Thierry Stremler - Tout simplement parce que j'ai fait la plupart des chansons à Rio... J'avais loué une chambre dans un appartement pendant un mois, dans le but d'écrire un album, et c'est bien ce qui est arrivé...

Vous étiez dans quel quartier? À quelle période de l'année? 
- J'étais à Santa Tereza, sur une montagne, à la limite du quartier de Laranjeras, entre mi-novembre et mi-décembre. Rio a vraiment influencé tout ce que j'ai écrit là-bas. C'est une ambiance générale, une culture, une nonchalance, un rapport à la musique et à la danse très fort... J'écrivais et composais la journée, et le soir, je sortais, et la musique était tout le temps présente...  Finalement jour et nuit...   J'en parle dans Écoute bien mon cœur qui bat. Le site naturel est aussi très beau et invite à la poésie...

Pas trop ému par les beach-socceuses qui taquinent le ballon sur Ipanema? Il y avait de quoi écrire une chanson.
- Ah, je ne crois pas les avoir vues, flûte...


En revanche, vous en pincez pour les serveuses ! «J'aime les serveuses / Ce fantasme est en moi.» (Les serveuses) Deuxième chanson du disque. Une chanson gag, plus légère, façon Dutronc période Lanzmann. Davantage dans le style de ce que l'on trouvait sur TOUT EST RELATIF (2000), votre premier CD produit par Thierry Ardisson, non? Des nouvelles de Thierry? 
- Non, ce disque n'a pas été produit par Ardisson, que je n'ai jamais rencontré, mais par le label Solid dirigé par Étienne de Crecy. Oui, le style peut rappeler TOUT EST RELATIF, c'est vrai.

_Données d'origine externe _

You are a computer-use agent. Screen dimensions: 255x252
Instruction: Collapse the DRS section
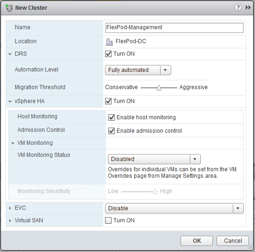(x=10, y=54)
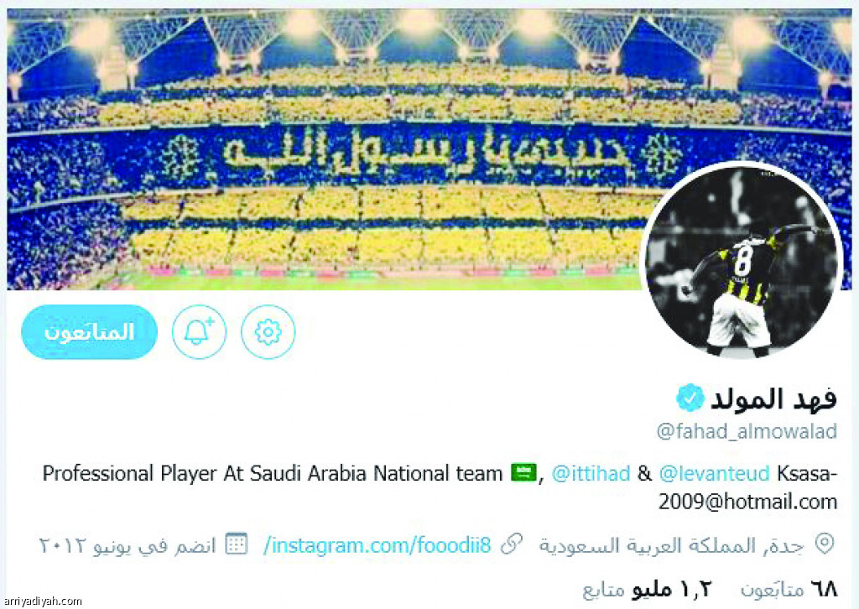Click the link chain icon
Screen dimensions: 859x609
click(511, 544)
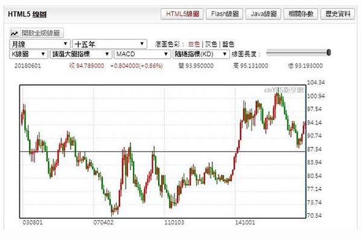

Ça alors. J'étais convaincu que vous aviez été produit par Ardissong. Avec qui puis-je confondre?...
- Ça me dit vaguement quelque chose...  Mais je ne sais pas de qui il pourrait s'agir.

Pour le refrain des Serveuses, avez-vous fait appel à Michel Polnareff?... Michel Polnareff dont on dit qu'il rechercherait des auteurs. Après Rio, voleriez-vous sur Los Angeles si l'Amiral vous y invitait? 
- Non, c'est moi qui chante ! (rires) Bien sûr, j'irais à L.A. si l'occasion se présentait... Je suis fan de Polnareff, même si je suis loin de connaître toute sa discographie...

Nous allons demander aux moussaillons de faire remonter l'info!... «"Tu n’avais que de l’amour à m’offrir" / C’était bien la phrase qu’il te fallait écrire / Pour que je te fasse cette chanson» (Tu n'avais que de l'amour à m'offrir) Troisième titre, mais déjà la deuxième chanson d'amour, triste et belle. Une chanson digne de Françoise Hardy. Françoise Hardy, pour qui vous avez composé. Pourquoi ne pas lui avoir offerte? 
- C'est une chanson qui me concerne trop personnellement, c'est une histoire vraie ! Bien qu'un peu romancée, quand même... Je viens d'ailleurs de composer trois nouvelles chansons pour Françoise Hardy qui sortiront en novembre...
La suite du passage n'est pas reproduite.